Esta deriva suele incluir una peligrosa convicción autoproclamada de comunidad elegida, amenazada y/o discriminada, la única legitimada y capaz de ostentar simultáneamente el poder, la moral, el ordenamiento de la sexualidad y toda clase de jerarquías, incluso de estructurar la vida de las personas. En corto y claro: es perfectamente posible hablar de fascistas judíos, exactamente los mismos que se han atrincherado --para no tener que rendir cuentas ante ninguna institución humana-- en el gobierno del estado de Israel. Gente que busca forzar el consenso sobre no sólo su relato, sino de deshacerse de todo --y de todos-- lo que haya por en medio hasta lograr su inefable propósito. Y quienes se llevan la peor parte son los palestinos.

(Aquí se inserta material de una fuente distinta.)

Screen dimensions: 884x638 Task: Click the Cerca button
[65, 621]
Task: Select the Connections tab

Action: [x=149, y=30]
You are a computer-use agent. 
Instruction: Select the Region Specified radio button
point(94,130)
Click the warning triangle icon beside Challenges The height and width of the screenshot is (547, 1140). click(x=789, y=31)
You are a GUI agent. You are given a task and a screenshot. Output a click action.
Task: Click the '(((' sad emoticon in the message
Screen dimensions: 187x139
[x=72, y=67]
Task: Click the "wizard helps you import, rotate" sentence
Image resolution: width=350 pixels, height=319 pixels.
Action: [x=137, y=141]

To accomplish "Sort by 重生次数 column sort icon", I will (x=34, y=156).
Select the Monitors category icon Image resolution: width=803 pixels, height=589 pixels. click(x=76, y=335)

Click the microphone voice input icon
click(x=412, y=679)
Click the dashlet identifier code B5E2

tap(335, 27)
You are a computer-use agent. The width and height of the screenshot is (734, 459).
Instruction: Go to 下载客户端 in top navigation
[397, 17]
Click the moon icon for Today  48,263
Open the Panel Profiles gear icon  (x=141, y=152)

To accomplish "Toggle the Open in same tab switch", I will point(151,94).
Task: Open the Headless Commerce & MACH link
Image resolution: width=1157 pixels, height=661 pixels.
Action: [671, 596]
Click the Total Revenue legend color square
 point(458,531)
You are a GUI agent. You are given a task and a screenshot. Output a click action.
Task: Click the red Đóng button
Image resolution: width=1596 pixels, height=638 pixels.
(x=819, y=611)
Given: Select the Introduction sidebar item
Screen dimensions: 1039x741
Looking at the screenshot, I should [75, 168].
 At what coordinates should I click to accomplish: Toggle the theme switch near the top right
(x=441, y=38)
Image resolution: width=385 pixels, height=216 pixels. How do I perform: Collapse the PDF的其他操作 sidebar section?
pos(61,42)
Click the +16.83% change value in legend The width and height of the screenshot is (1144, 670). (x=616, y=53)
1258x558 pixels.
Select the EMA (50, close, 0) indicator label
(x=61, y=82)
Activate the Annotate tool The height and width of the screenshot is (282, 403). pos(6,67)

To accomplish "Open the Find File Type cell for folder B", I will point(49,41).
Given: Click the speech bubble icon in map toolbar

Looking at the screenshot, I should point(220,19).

Un pueblo sin derechos a ojos de esos gobernantes, que debería marcharse (a pesar de llevar allí más tiempo) para que puedan colonizarlas los israelíes. Y el resto del mundo no es que no pueda ni deba estorbar sus planes, es que no puede ni abrir la boca para criticar porque eso nos convierte automáticamente en antisemitas. No hay manera de arrancarles de este relato, ni siquiera de lograr que lo maticen por puro cálculo práctico o humanitario. Hace más de medio siglo que es así, aunque no con tanta intensidad; pero ahora los brutales atentados de Hamás del 07/10/2024 les han convencido de que ha llegado su hora, que les asiste toda la razón y que su sueño está a punto de materializarse. Atrincherados en creencias y sentimientos sin apenas conexión con lo real. Puro y duro fanatismo.
Este es --para las audiencias convencidas de antemano-- el contexto político en el que hay que situar No other land (2024), un filme apañado de cualquier forma, montado en bruto, sin tiempo para reflexionar ni analizar críticamente el presente y el pasado. Porque el rodaje en sí mismo era una prueba de supervivencia para sus autores, les iba la vida en ello, y porque sus imágenes nos arrojan en pleno rostro la evidencia de nuestra inacción. Nos consideramos unos espectadores solidarios, con un fuerte compromiso verbal y declarativo con Palestina, sí; pero siempre desde nuestra distancia y seguridad (y en ese nuestra me incluyo, junto a todo Occidente y a unos cuantos potenciales aliados árabes). Nos compadecemos de Gaza pero no forzamos una acción de nuestros gobiernos, no nos manifestamos, no bloqueamos nada, no buscamos la expulsión de Israel de foros ni competiciones (como se hizo con Rusia nada más invadir Ucrania), y no dejamos de ver como aliados a quienes se siguen negando a intervenir o a ejercer su influencia...
No other land se basta y se sobra como crónica devastadora del deshaucio del pueblo de Masafer Yatta (Cisjordania) al más puro estilo mafioso por parte del ejército israelí: un goteo incesante de derribos de viviendas, expulsiones nunca declaradas ni admitidas oficialmente (siempre escudándose tras excusas legalistas), detenciones indiscriminadas y trato inhumano. Poco más puede ofrecer el cine sobre la ocupación israelí de Gaza; pero lo más importante es que se atreve a plantar la cámara y filmar a los enemigos. Y por si esto no fuera suficiente, hay políticos, medios y audiencias que se han molestado porque sus directores --Basel Adra y Yuval Abraham-- sean un palestino y un judío, dos amigos que se atreven a presentar su película y a exponer su punto de vista. Son grupos de interés que, en sus crónicas, se llevan las manos a la cabeza y pasan de puntillas ante la realidad incontestable y difícilmente impugnable que ofrece el filme. Y aunque la película finalice con el anuncia de una debacle inminenteeso, la gran esperanza son personas como Yuval y Basel, la encarnación de una posibilidad, de la convivencia más allá de un conflicto atrapado en una espiral de venganza y fanatismo.
Puede que filmes como No other land no consigan movilizar más allá de una solidaridad bienintencionada, pero reafirman unas convicciones que, más tarde o más temprano, cuando se abra paso la realidad de los hechos, convertirán este presente en algo marciano. Y a nosotros en zombies.